Glasgow has won its bid to host the Technology Strategy Board’s ‘Future Cities Demonstrator’ project, a pilot scheme to develop so-called smart city technologies.
The Scottish city beat 30 other candidates, including London, Peterborough and Bristol, to win the £24 million project funding.
The demonstrator will comprise a number of projects using open and real-time data to improve public services including travel, healthcare and housing. "It will develop programmes to promote healthy living, deliver advanced street lighting to address community safety and perception of crime, and enhance building energy efficiency to provide affordable warmth," the TSB said in a statement today.
The TSB said Glasgow won the competition thanks to its "strong, local authority led project proposal in partnership with their business and academic communities".
In 2011, Glasgow was selected as one of 24 cities chosen by IBM to receive a $400,000 "Smart City" grant. One of the projects IBM worked on in Glasgow used sensors to analyse heat dissipation in council housing, and redirected exhaust from a nearby industrial estate.
IBM’s influence is arguably evident in the TSB’s claim that the project will improve "the city’s real-time operations with a city dashboard and a management system that views the city as an integrated whole". IBM sells an Intergrated Operations Centre for city management, a product it originally developed for the city of Rio.
Tim Kay, KPMG’s technology start-up lead, said the move could provide an opportunity for up and coming UK technology companies working in the connected cities market, which has an estimated value of $35 billion in the coming years.
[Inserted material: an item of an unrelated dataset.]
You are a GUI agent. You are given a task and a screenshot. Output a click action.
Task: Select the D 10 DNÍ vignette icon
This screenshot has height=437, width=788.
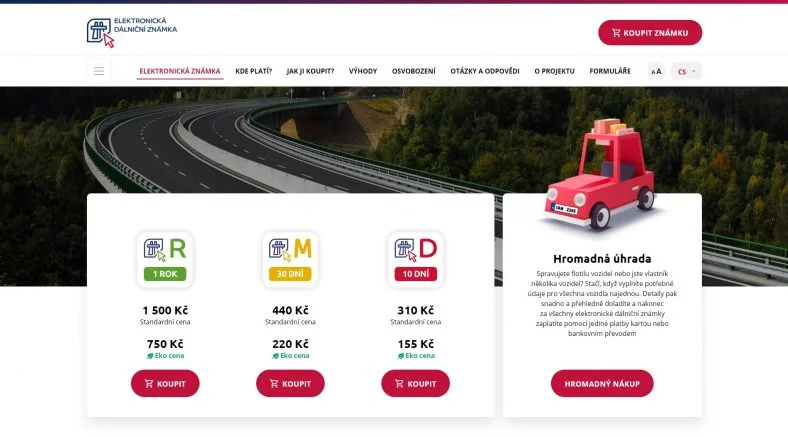click(x=416, y=260)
"Connected cities have the potential to improve the quality of life for residents through more efficient physical systems, improved, real-time information about what they want to hear about and reduced energy consumption from smart buildings," said Kay.
“Notwithstanding the infrastructure cost of creating connected cities, people will need to become more comfortable with sharing even more data on their location, habits and preferences to fully exploit the undoubted benefits," he said.